GIVEN RECORDS:
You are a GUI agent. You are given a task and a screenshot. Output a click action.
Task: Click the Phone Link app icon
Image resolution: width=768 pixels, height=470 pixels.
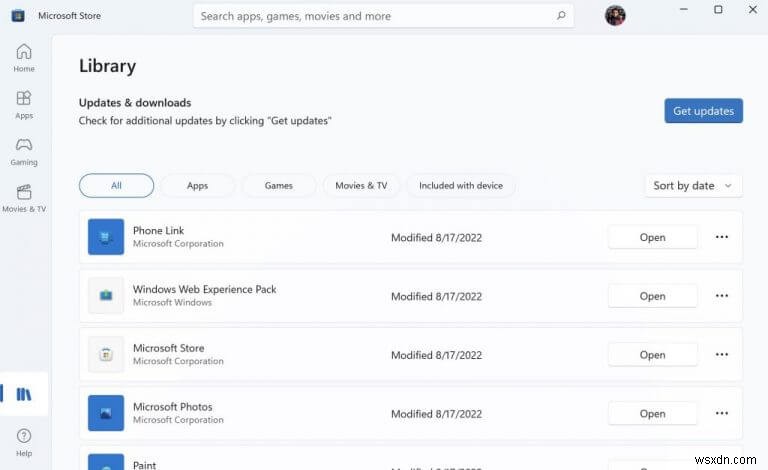[106, 237]
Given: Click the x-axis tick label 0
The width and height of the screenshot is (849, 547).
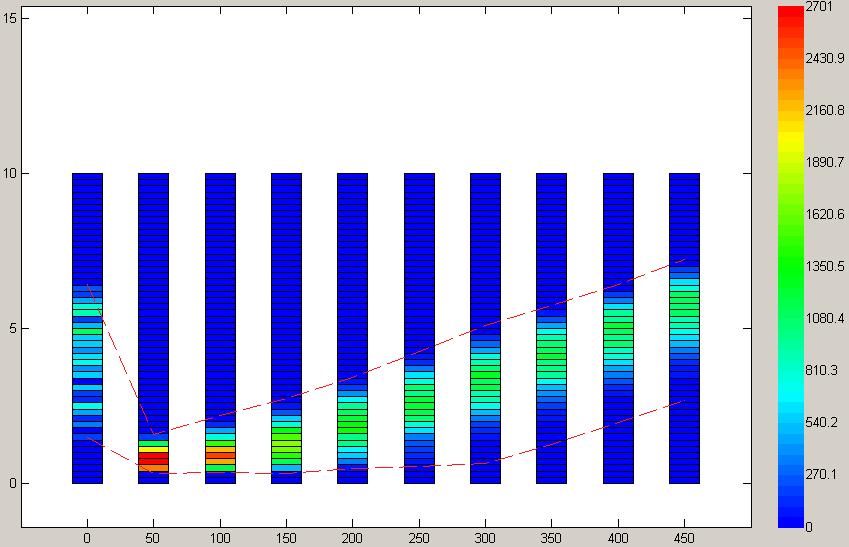Looking at the screenshot, I should [x=87, y=537].
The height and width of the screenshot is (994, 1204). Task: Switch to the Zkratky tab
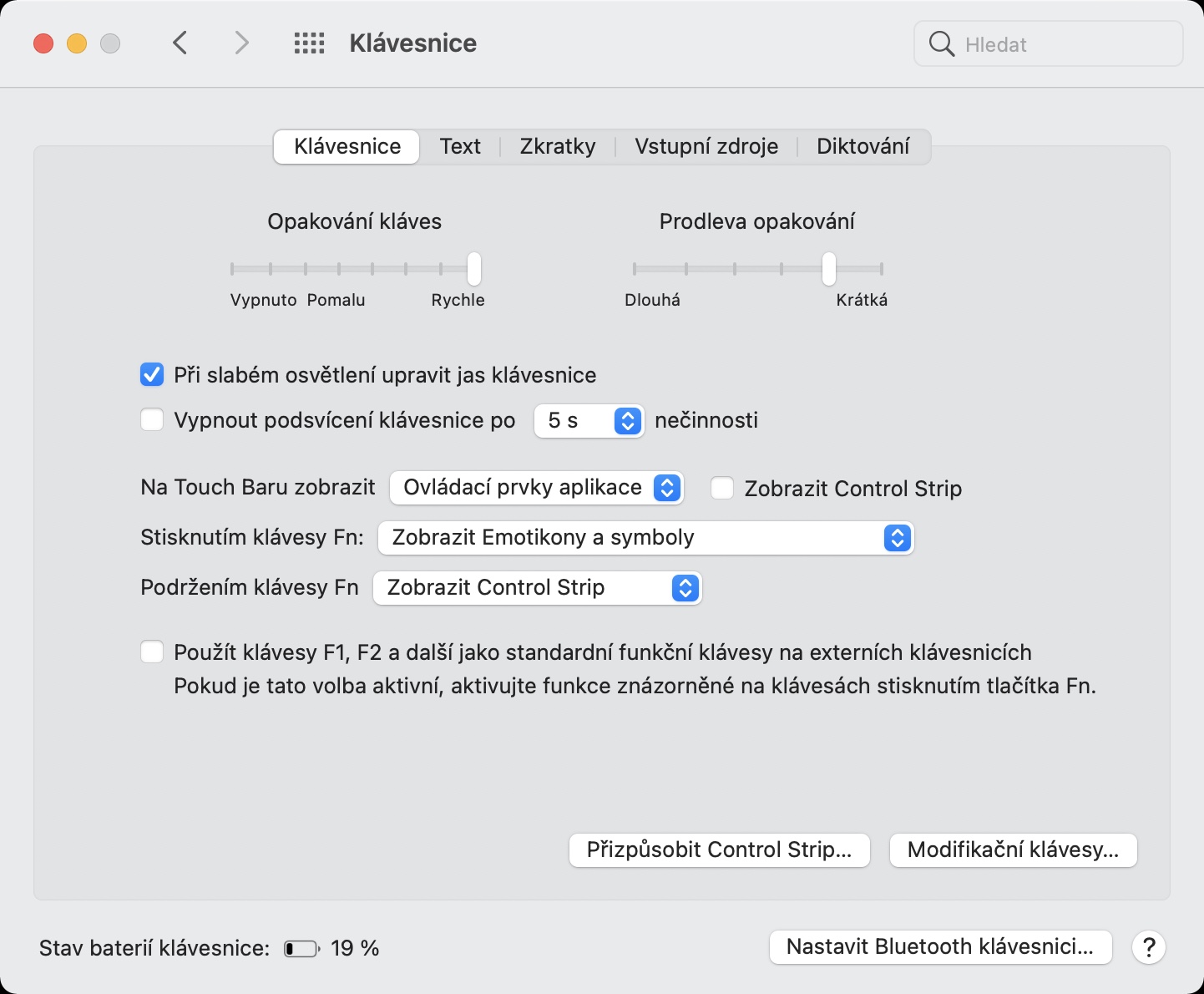point(557,146)
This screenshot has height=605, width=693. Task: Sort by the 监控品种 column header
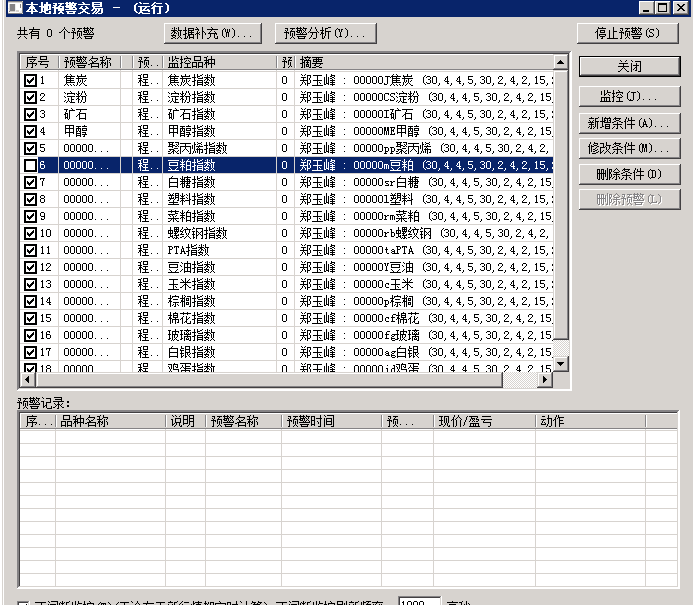220,62
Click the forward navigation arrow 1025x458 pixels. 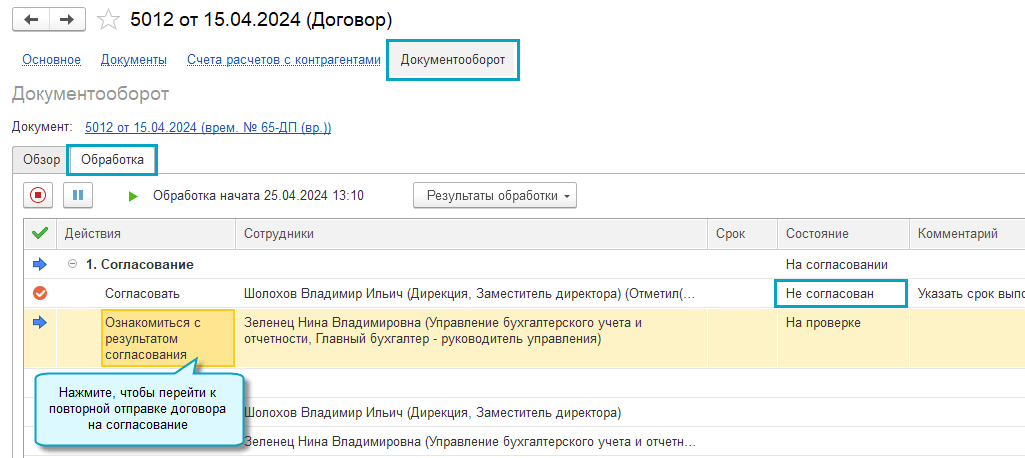tap(67, 20)
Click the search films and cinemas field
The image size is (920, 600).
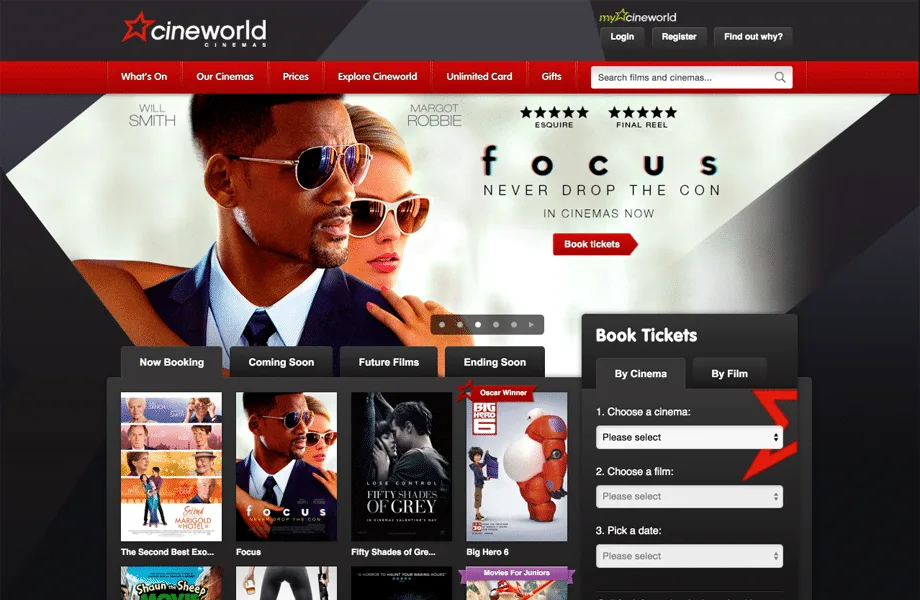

DESCRIPTION OF THE TASK: Gather every line of the material above that contains the word "height", with case counting, and copy each of those lines out.

CORRECT ANSWER:
Image resolution: width=768 pixels, height=470 pixels.
The width and height of the screenshot is (849, 547).
The height and width of the screenshot is (994, 1204). Task: Switch to the Zkratky tab
This screenshot has height=605, width=693. Task: Sort by the 监控品种 column header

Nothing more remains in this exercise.